When her husband spoke, he observed with wonder how Cummings could befriend so many Republicans at a time of such intense partisanship.
“You can’t run a free society if you have to hate everybody you disagree with,” the former president said, as again the mourners cheered what they saw as a reference to the current one. Those in the pews included two of Trump’s most loyal congressional GOP allies, Representatives Mark Meadows of North Carolina and Jim Jordan of Ohio. Meadows was a close friend of Cummings, and Jordan sparred with him as the top Republican on the oversight panel.

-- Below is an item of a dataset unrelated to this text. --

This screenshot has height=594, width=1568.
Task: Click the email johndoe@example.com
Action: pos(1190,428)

Like McCain, whose service in Vietnam Trump denigrated, Cummings spent the last months of his life in the president’s rhetorical crosshairs. Trump called out Cummings’s beloved Baltimore as “a disgusting rat and rodent infested mess” and blamed the Democrat for the city’s struggles with crime and poverty. Trump didn’t attend Cummings’s funeral. Nor did he go to McCain’s. But his daughter Ivanka and his son-in-law, Jared Kushner, sat in the church last year as the late senator’s daughter Meghan McCain castigated their father without naming him. “The America of John McCain has no need to be made great again,” she said, “because America was always great.”

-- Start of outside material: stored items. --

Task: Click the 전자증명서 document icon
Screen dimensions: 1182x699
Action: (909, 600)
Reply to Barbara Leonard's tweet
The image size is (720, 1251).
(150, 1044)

Read: Elijah Cummings, reluctant partisan warrior
This afternoon, Cummings’s widow drew the sharpest contrast between her late husband and the president who attacked him. She began by acknowledging Obama and the Clintons in the front row. “You didn’t have any challenges like we do now,” Rockeymoore Cummings told Obama, drawing a laugh from the former president. She noted how Cummings was a fierce defender of Hillary Clinton against “very spurious claims” made by Republicans over the years. “Then he had to go on fighting for our democracy against very real corruption,” she added, as Clinton herself nodded along.